The pro-apoptotic B-cell lymphoma-2 (Bcl-2) Homology 3-only (BH3-only) proteins regulate the intrinsic apoptotic pathway. Two of these proteins are p53 up-regulated mediator of apoptosis (Puma) and Bcl-2 interacting mediator of cell death (Bim). Cell death stimuli such as growth factor deprivation result in the downstream activation of these proteins, ultimately leading to apoptosis.
We have explored in vitro how BH3-only proteins are regulated by growth factors. We used factor dependent myeloid cells (FDMs), which absolutely require the beta common receptor cytokines Interleukin-3 (IL-3) and Granulocyte Monocyte Colony-Stimulating Factor (GM-CSF) for survival and proliferation. Removal of IL-3 and GM-CSF from FDMs resulted in the up-regulation of Puma and Bim, leading to apoptosis. In contrast, if these cytokines were restored before the cells died, BH3-only protein stability was decreased. This occurred via a posttranslational mechanism that specifically involved phosphorylation by the IkappaB kinase (IKK).
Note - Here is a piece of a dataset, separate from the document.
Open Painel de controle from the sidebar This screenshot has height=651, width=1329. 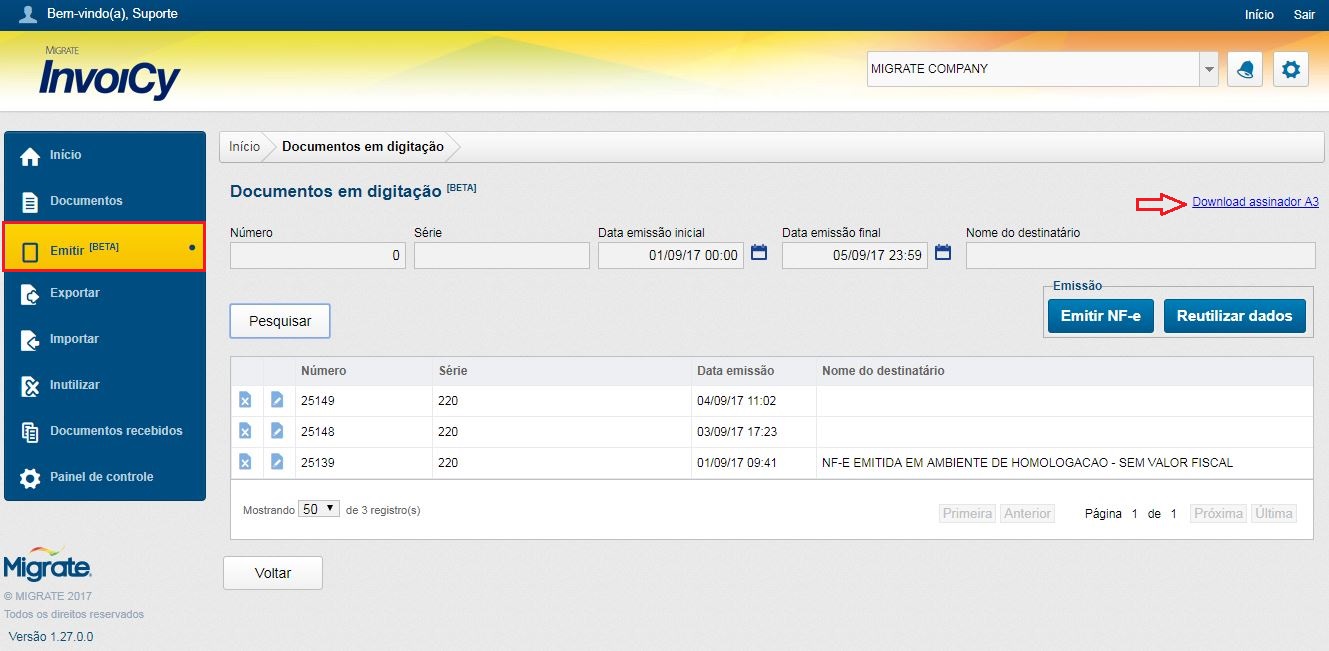101,477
From this we have found that growth factors regulate BH3-only protein stability via a previously unknown link between the intrinsic (IL-3) and extrinsic (IKK) cell death pathway.
It is established in the literature that deregulation of BH3-only proteins results in tumour formation. We are currently investigating in vivo, the correlation between myeloid leukaemia (AML) and IKK kinase activity. Published literature suggests that IKK deletion reduces tumour formation. Our preliminary data show similar results to the published literature. This raises further questions as to whether we see a similar effect in other myeloid leukaemia models and whether we can treat patients with IKK inhibitors.